Insgesamt resultierte so im Gesamt jahr ein Nettoumsatz von 5,595 Milliarden Franken, was einem Minus von 32,1 Prozent zu aktuellen Kursen entspricht. Das zweite Halbjahr verlief dabei bedeutend weniger schlimmt als das erste. Im Vergleich mit dem zweiten Halbjahr 2019 betrug das Nettoumsatzminus hier «nur» noch 14,3 Prozent. Im ersten Halbjahr war der Umsatz gar um 43,4 Prozent zurückgegangen.

Ladennetz gestrafft
Die Swatch Group hat im letzten Jahr aber auch bewusst ihre physischen Verkaufspunkte zurückgefahren. Gemäss Mitteilung hat sie «im Berichtsjahr 384 Retailgeschäfte geschlossen», wofür einmalige Sonderkosten von 42 Millionen Franken anfielen. Alleine in Hongkong habe der Konzern die Zahl seiner Filialen von 92 auf noch 38 reduziert. René Weber von der Bank Vontobel, langjähriger Beobachter der Uhrenbranche, schätzt, dass die meisten der geschlossenen Läden so geannten Swatch Stores gewesen seien, diese also Uhren der Günstigmarke Swatch verkauft hatten. Die Swatch Group selber deutet an, dass der Handel von Uhren dieser Preiskategorie vermehrt online stattfindet: Der Handel über E-Commerce verzeichne ein Umsatzwachstum von 70 Prozent, was jedoch die Umsatzverluste im traditionellen Retail nicht habe kompensieren können. Im mittleren und unteren Preissegment beträgt der E-Commerce-Anteil laut Swatch Group mittlerweile 20 bis 30 Prozent. Gleichwohl hat die Swatch Group auch neue Läden eröffnet: Es sind 55 an der Zahl, sie finden sich in «Wachstumsmärkten».

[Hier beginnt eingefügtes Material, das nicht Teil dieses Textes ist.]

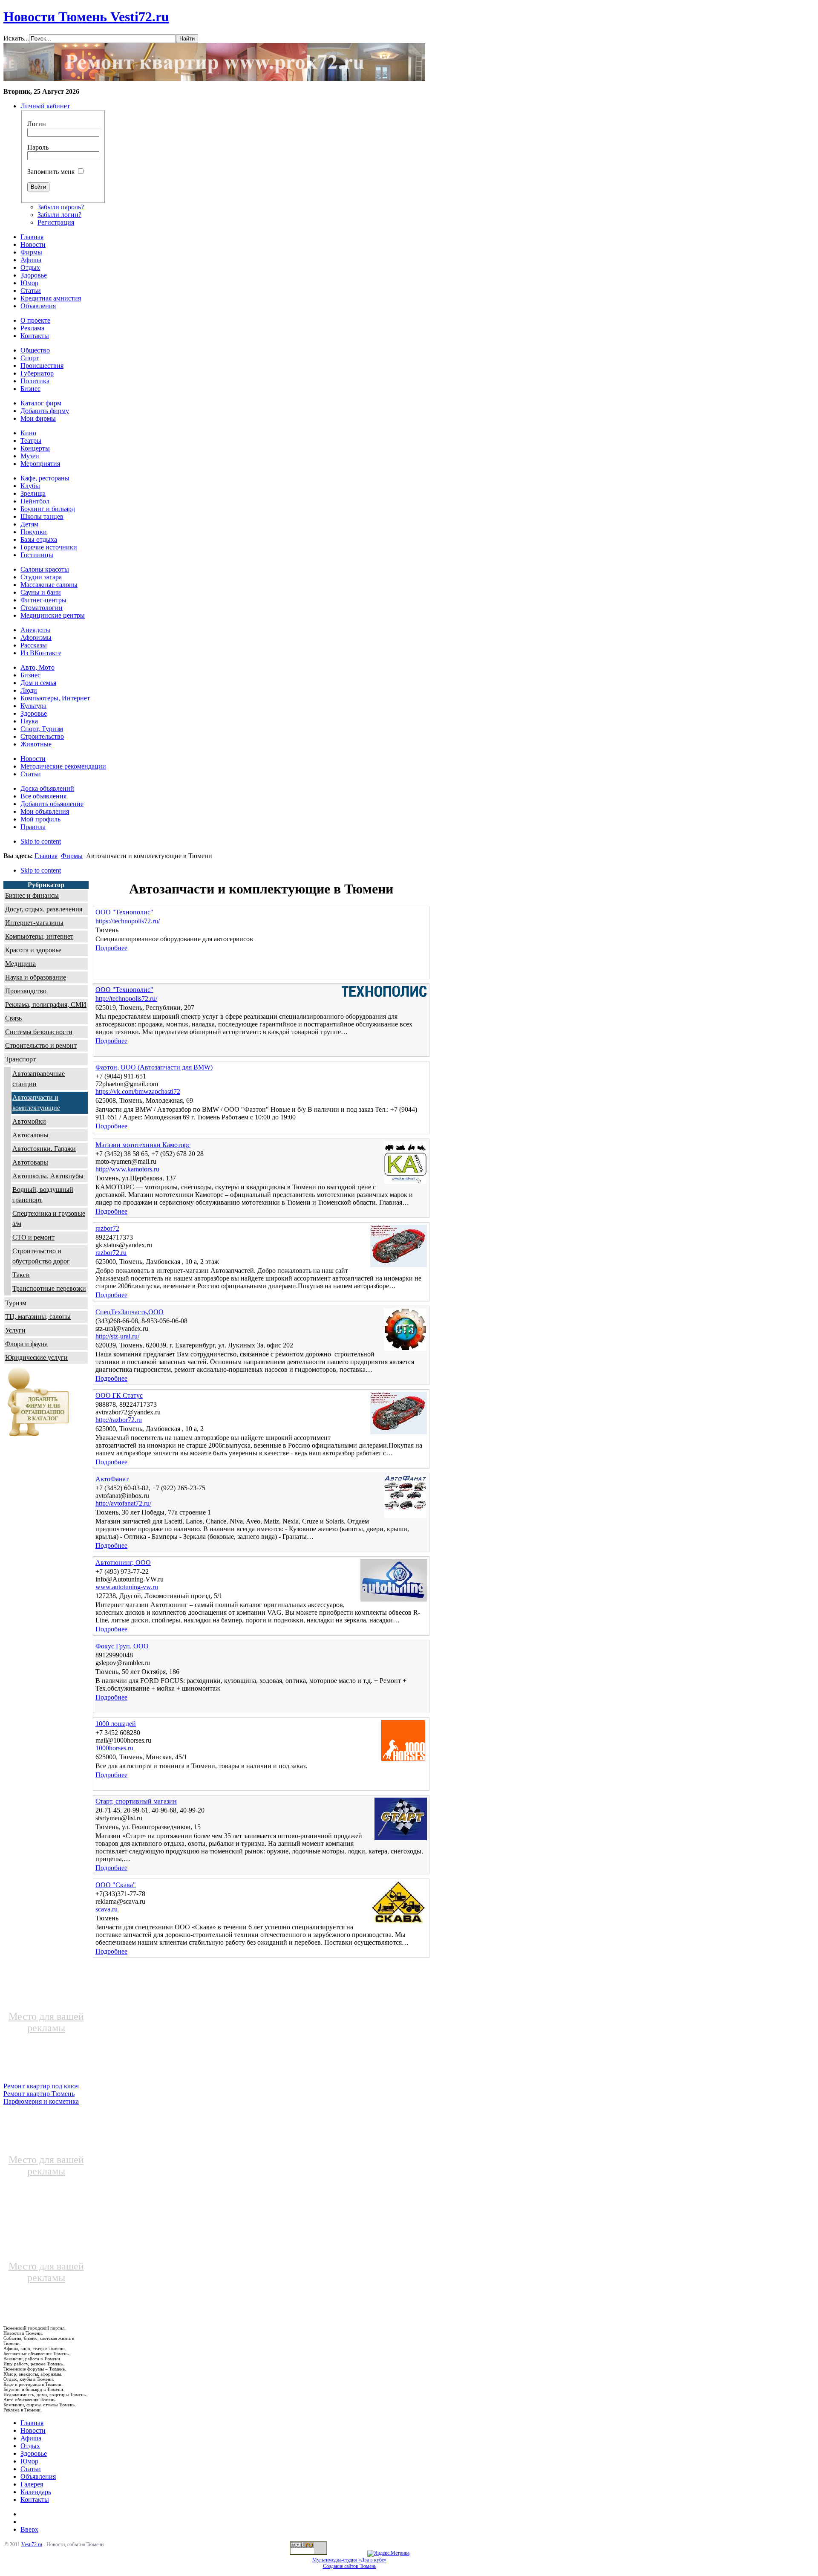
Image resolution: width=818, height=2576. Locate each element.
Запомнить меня (51, 171)
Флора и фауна (26, 1343)
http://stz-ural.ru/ (117, 1336)
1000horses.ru (114, 1748)
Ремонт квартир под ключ (41, 2086)
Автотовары (30, 1162)
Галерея (31, 2484)
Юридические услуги (36, 1357)
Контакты (34, 2499)
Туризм (15, 1303)
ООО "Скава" (115, 1884)
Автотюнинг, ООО (123, 1562)
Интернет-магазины (34, 922)
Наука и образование (35, 977)
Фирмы (72, 855)
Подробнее (111, 947)
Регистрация (55, 222)
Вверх (29, 2529)
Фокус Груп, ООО (122, 1646)
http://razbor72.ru (118, 1419)
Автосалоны (30, 1135)
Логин (36, 123)
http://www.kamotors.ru (127, 1169)
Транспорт (20, 1059)
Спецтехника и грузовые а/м (48, 1218)
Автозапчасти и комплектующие (36, 1102)
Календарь (35, 2491)
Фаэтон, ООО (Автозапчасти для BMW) (154, 1067)
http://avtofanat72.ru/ (123, 1503)
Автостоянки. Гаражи (44, 1148)
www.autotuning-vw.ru (126, 1586)
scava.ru (106, 1909)
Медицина (20, 963)
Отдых (30, 2445)
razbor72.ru (111, 1252)
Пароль (38, 147)
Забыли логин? (59, 214)
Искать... (16, 38)
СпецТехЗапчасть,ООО (129, 1311)
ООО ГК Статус (119, 1395)
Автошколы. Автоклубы (48, 1176)
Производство (25, 991)
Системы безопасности (38, 1031)
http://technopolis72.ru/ (126, 998)
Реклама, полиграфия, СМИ (45, 1004)
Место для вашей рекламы (46, 2022)
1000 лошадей (115, 1723)
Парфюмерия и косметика (41, 2101)
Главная (46, 855)
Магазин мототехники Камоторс (142, 1144)
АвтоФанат (112, 1479)
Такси (21, 1274)
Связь (13, 1018)
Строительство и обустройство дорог (41, 1256)
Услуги (15, 1330)
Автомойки (29, 1121)
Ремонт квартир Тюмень (39, 2093)
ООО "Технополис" (124, 912)
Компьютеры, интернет (39, 936)
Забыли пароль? (60, 207)
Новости (33, 2430)
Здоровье (33, 2453)
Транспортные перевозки (49, 1288)
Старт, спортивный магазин (136, 1801)
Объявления (38, 2476)
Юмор (29, 2461)
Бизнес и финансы (32, 895)
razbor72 (107, 1228)
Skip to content (40, 841)
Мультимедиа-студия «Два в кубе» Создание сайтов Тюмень (349, 2563)
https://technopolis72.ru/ (127, 921)
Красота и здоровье (33, 950)
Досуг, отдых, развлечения (43, 909)
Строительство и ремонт (41, 1045)
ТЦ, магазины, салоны (38, 1316)
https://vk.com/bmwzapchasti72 (137, 1091)
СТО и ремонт (33, 1237)
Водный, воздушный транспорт (42, 1194)
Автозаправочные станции (38, 1078)
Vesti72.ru (31, 2544)
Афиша (30, 2438)
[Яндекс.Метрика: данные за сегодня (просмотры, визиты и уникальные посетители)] (388, 2553)
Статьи (30, 2468)
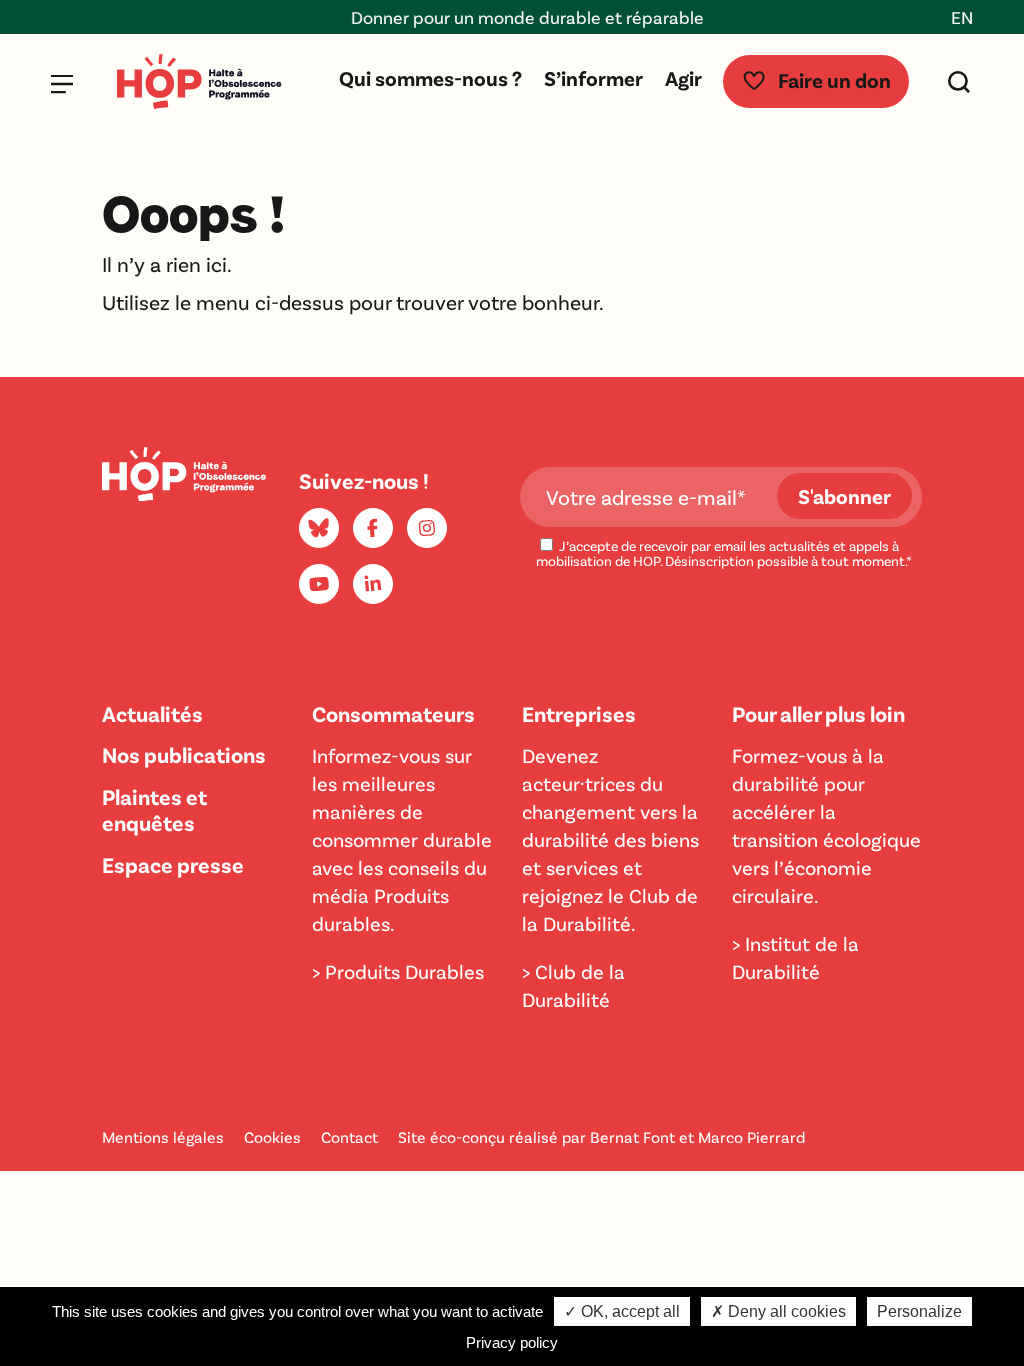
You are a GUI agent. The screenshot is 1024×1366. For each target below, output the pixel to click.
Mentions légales (163, 1136)
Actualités (152, 713)
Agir (683, 77)
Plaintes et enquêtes (154, 809)
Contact (349, 1136)
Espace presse (173, 864)
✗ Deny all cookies (778, 1311)
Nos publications (184, 754)
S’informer (593, 77)
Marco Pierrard (751, 1136)
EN (962, 17)
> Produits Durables (398, 971)
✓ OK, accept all (622, 1311)
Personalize (919, 1311)
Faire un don (834, 79)
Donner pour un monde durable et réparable (514, 17)
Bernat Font (632, 1136)
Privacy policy (512, 1342)
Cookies (272, 1136)
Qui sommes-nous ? (430, 77)
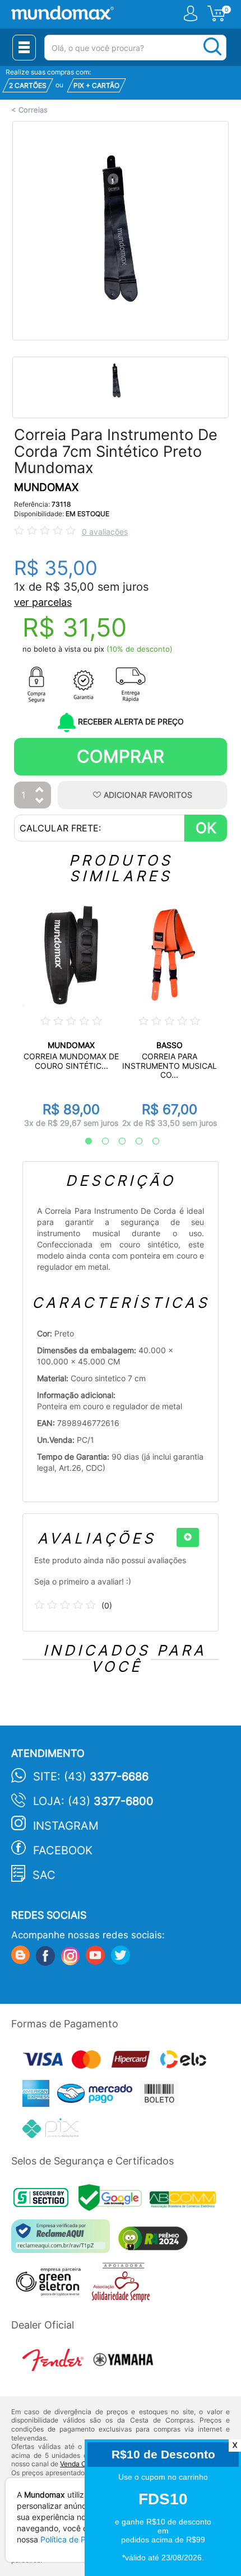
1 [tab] (83, 1141)
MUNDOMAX (46, 487)
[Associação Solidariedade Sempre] (123, 2285)
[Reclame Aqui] (63, 2240)
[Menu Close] (24, 47)
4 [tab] (133, 1141)
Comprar (120, 756)
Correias (33, 110)
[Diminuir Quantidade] (40, 801)
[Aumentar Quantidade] (40, 790)
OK (206, 827)
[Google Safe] (114, 2201)
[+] (188, 1537)
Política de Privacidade (82, 2539)
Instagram (66, 1825)
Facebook (62, 1850)
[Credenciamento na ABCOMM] (185, 2201)
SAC (44, 1875)
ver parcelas (43, 602)
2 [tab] (99, 1141)
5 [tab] (150, 1141)
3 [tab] (116, 1141)
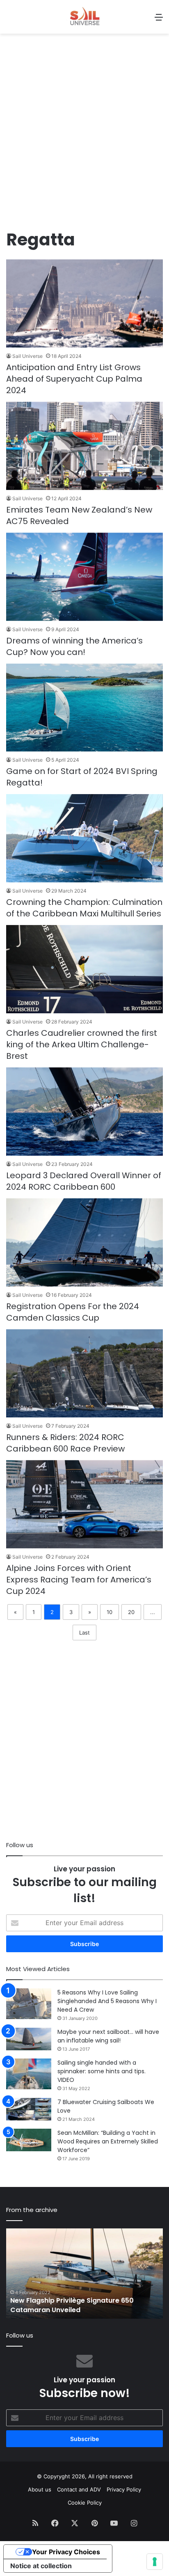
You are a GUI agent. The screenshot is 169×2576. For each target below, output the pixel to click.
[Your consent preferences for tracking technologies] (154, 2561)
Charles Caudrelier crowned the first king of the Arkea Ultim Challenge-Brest (81, 1044)
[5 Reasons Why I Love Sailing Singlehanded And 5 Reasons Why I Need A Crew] (28, 2003)
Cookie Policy (85, 2502)
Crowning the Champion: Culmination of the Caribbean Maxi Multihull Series (84, 907)
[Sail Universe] (84, 17)
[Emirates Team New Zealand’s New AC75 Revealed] (84, 446)
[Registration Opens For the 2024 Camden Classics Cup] (84, 1242)
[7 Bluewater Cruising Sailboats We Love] (28, 2109)
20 (131, 1612)
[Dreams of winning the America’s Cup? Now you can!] (84, 577)
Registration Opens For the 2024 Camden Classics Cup (72, 1312)
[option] (84, 2273)
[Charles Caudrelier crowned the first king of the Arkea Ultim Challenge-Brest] (84, 969)
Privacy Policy (124, 2489)
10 (109, 1612)
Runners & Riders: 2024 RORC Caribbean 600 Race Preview (65, 1442)
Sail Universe (27, 356)
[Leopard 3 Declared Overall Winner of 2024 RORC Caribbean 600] (84, 1111)
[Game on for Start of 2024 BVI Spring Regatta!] (84, 708)
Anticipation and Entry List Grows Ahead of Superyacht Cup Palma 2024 (74, 379)
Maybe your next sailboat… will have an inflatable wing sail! (108, 2036)
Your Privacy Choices (66, 2552)
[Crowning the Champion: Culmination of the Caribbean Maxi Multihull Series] (84, 838)
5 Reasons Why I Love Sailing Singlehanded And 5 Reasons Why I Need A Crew (107, 2001)
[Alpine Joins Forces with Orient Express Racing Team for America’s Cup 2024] (84, 1504)
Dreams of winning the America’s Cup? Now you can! (74, 646)
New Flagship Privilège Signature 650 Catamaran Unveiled (72, 2305)
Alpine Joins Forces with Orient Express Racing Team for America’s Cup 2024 (78, 1579)
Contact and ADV (79, 2489)
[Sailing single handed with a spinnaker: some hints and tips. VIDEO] (28, 2074)
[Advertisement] (84, 135)
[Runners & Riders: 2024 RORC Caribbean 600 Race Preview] (84, 1373)
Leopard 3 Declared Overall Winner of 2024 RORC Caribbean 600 (83, 1181)
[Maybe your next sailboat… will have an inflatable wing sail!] (28, 2039)
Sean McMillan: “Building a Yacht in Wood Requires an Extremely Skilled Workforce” (107, 2141)
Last (84, 1632)
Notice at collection (41, 2566)
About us (39, 2489)
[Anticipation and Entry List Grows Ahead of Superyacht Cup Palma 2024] (84, 303)
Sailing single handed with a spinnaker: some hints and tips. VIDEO (101, 2071)
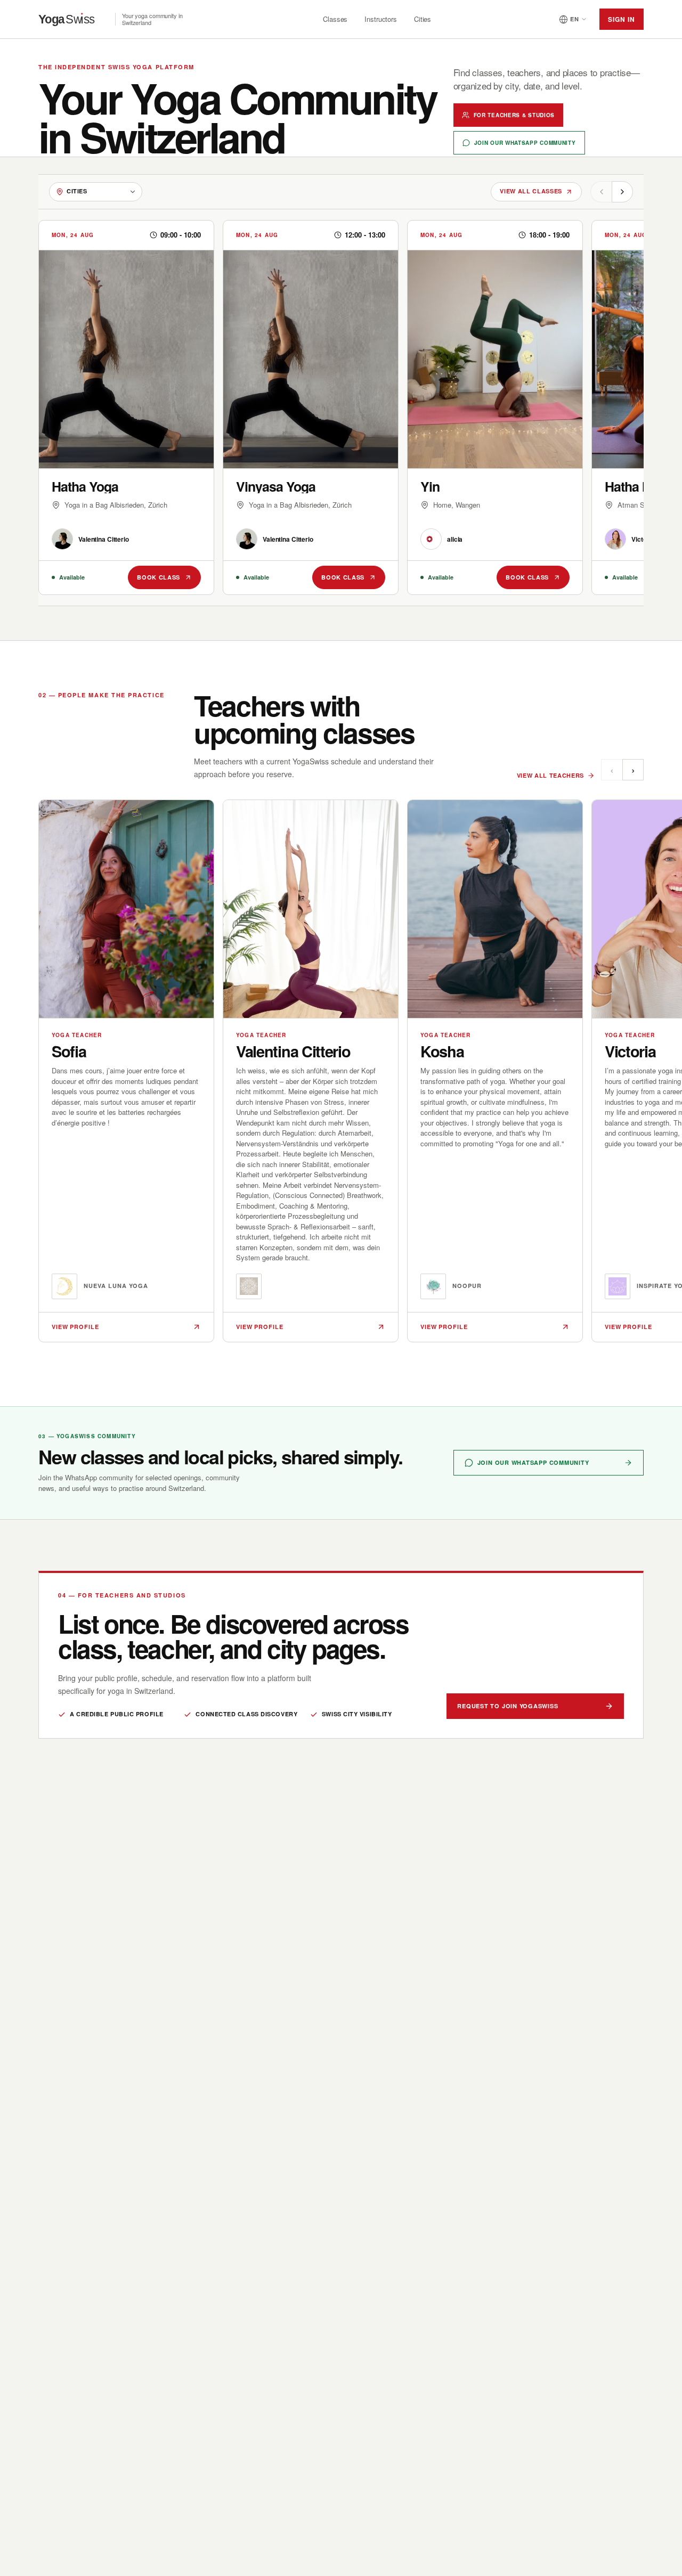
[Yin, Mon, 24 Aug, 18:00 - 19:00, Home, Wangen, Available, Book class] (495, 407)
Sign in (621, 19)
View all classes (531, 191)
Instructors (380, 19)
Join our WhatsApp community (525, 142)
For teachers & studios (514, 115)
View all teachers (550, 775)
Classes (335, 19)
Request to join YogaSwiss (507, 1706)
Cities (422, 19)
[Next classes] (622, 191)
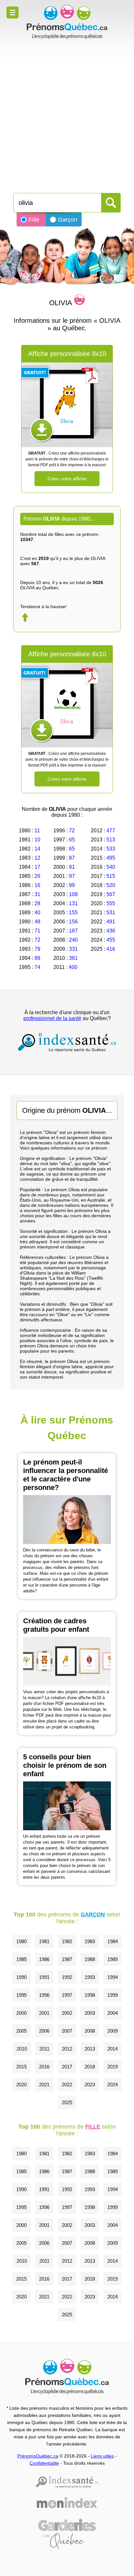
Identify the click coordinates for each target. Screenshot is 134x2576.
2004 (112, 2013)
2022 (67, 2084)
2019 (112, 2066)
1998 (90, 1995)
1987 (67, 1959)
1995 (21, 1995)
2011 (44, 2048)
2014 (112, 2048)
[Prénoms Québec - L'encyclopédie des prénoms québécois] (67, 22)
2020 (21, 2084)
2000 (21, 2013)
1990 (21, 1977)
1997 (67, 1995)
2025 (67, 2102)
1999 (112, 1995)
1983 (90, 1941)
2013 (90, 2048)
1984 (112, 1941)
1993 (90, 1977)
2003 (90, 2013)
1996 (44, 1995)
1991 (44, 1977)
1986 (44, 1959)
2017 (67, 2066)
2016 (44, 2066)
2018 (90, 2066)
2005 (21, 2031)
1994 (112, 1977)
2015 (21, 2066)
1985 (21, 1959)
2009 (112, 2031)
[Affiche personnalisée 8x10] (67, 404)
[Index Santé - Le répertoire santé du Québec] (67, 1042)
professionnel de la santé (52, 1018)
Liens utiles (102, 2456)
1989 (112, 1959)
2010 (22, 2048)
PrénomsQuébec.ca (37, 2456)
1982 (67, 1941)
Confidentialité (44, 2463)
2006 (44, 2031)
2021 (44, 2084)
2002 (67, 2013)
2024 (112, 2084)
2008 (90, 2031)
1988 (90, 1959)
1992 (67, 1977)
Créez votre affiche (67, 478)
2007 (67, 2031)
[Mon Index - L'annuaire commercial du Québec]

Ein Blick auf die ebenfalls gestern veröffentlichte Jahres-Exportstatistik des Verbands der Schweizerischen Uhrenindustrie (Fédération de l’industrie horlogère Suisse, FH) zeigt, dass die Swatch Group 2020 anders als in früheren Jahren nicht besser abgeschnitten hat als der Gesamtmarkt. So reduzierte sich der Wert der gesamten schweizerischen Uhrenexporte um 21,8 Prozent, der Umsatzrückgang der Swatch Group ist höher. Das sei aber kein Grund zur Besorgnis, meint Analyst Weber auf Anfrage des «Bieler Tagblatts»: Der Grund dafür sei schlicht, dass die Swatch Group stärker im unteren und mittleren Segment vertreten ist und weniger stark im obersten Segment. Während ersteres einen Rückgang um 34 Prozent verzeichnete, lag dieser bei letzterem bei 20 Prozent.

Entspannung ab Frühling
Für das angelaufene Jahr erwartet die Swatch Group «einen starken Nachholbedarf des Konsums von Uhren und Schmuck weltweit». In Festlandchina habe man dies nach der «Normalisierung der Gesundheitssituation» bereits feststellen können. «China war bereits 2020 der entscheidende Faktor, denn es war das einzige Land mit einem positiven Umsatzwachstum», schreibt RenéWeber. Die Nachfrage werde sich zusätlich verstärken, sobald die Reisebeschränkungen gelockert oder aufgehoben werden können, heisst es in der Mitteilung der Swatch Group. Weber ergänzt:«Sobald die Chinesen wieder mit Reisen ins Ausland starten, wird der negative Effekt in Regionen wie Europa oder der Schweiz weniger stark ausfallen.»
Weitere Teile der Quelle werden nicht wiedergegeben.